NEW YORK, N.Y. – A federal appeals court dealt the trustee working to recover money for Bernard Madoff’s investors a setback Thursday, ruling that he doesn’t have legal standing to make claims against major financial institutions that Madoff’s burned customers could make themselves.
The 2nd U.S. Circuit Court of Appeals in Manhattan upheld earlier district court decisions barring trustee Irving Picard from pursuing tens of billions of dollars from JPMorgan Chase, USB AG and other institutions.
Picard, as trustee for the Securities Investor Protection Corporation, has brought claims in bankruptcy court alleging that the institutions were complicit in Madoff’s massive Ponzi scheme because they provided him with financial services while ignoring obvious signs he was a con artist.
The appeals court found that as trustee, Picard “stands in the shoes” of Bernard L. Madoff Investment Securities LLC and therefore “may not assert claims against third parties for participating in a fraud that BLMIS orchestrated.”
The ruling cited New York state laws that “bars a trustee from suing to recover for a wrong that he himself essentially took part in.” It also shot down Picard’s argument that denying him the exclusive authority to bring the claims would in effect immunize the institutions, saying it’s “not obvious customers cannot bring their own suits” against the institutions.
“Picard’s scattershot responses are resourceful, but they all miss the mark,” the 2nd Circuit said.
Picard issued a statement Thursday saying he was reviewing the appeals court’s decision.
Jerry Reisman, a Long Island lawyer who has represented Madoff victims, said, “This decision will send shock waves to Madoff victims who were hoping that a favourable decision to Picard would add billions for distribution to the many victims.”
He said in a statement that the appeals court left open the possibility that victims and others on their behalf can sue third parties to recover from anyone who had a role in the fraud.
Picard and a team of lawyers have spent more than four years untangling an international Ponzi scheme that spanned decades and victimized thousands of customers on a scale never seen before.
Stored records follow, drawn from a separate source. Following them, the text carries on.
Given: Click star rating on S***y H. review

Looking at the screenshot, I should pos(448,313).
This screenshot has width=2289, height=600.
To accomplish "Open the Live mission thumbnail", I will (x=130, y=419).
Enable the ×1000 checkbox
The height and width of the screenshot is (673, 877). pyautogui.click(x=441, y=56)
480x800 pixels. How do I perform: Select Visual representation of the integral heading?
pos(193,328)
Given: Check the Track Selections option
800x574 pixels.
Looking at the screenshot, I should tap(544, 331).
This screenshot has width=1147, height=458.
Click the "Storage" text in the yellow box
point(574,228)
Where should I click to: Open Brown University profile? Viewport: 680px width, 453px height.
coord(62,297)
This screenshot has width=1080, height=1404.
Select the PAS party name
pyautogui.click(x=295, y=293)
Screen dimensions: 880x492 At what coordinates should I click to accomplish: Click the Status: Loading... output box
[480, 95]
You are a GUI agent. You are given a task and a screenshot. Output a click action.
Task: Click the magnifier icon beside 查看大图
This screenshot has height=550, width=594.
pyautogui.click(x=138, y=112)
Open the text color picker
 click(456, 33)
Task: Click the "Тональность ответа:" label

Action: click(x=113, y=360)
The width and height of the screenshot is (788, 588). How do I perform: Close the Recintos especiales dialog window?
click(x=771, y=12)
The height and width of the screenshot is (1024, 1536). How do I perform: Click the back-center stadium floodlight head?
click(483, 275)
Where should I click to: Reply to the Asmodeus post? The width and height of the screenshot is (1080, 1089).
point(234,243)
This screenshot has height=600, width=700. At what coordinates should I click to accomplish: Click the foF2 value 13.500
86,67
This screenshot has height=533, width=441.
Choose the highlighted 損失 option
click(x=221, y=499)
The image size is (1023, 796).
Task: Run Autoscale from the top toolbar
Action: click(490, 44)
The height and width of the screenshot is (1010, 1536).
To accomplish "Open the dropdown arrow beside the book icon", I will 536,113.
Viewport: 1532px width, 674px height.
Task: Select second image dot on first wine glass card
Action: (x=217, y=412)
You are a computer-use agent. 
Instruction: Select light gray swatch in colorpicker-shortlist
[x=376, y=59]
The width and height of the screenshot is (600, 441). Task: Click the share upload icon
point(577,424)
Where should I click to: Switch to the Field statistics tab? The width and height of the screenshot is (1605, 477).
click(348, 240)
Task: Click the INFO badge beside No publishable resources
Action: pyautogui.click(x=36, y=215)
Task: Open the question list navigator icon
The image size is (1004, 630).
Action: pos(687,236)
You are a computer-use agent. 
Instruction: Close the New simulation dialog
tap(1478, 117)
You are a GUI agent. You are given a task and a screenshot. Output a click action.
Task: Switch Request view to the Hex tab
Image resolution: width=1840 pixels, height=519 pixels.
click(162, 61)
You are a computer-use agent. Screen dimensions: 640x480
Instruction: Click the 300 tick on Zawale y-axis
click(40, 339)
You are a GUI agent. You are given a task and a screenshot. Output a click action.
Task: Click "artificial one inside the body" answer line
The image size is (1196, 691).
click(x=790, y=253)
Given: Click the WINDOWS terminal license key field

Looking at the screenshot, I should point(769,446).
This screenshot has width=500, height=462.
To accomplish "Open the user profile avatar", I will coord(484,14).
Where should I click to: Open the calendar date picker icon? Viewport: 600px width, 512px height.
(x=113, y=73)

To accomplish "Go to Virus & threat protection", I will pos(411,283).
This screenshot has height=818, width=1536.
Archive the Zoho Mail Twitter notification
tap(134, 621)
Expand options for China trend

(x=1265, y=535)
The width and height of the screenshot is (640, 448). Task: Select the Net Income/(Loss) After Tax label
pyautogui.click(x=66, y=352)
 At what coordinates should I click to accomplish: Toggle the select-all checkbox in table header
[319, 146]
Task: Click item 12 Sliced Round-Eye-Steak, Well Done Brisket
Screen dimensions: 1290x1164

According to his website, he’s secured more than $9.3 billion of the estimated $17.5 billion that thousands of investors put into Madoff’s sham investment business.
Following Madoff’s arrest, investigators quickly realized that client statements showing they held more than $60 billion in securities were fiction. The once-respected financier made no investments, but instead was paying out principal bit by bit to other investors.
Madoff, 75, is serving a 150-year prison term.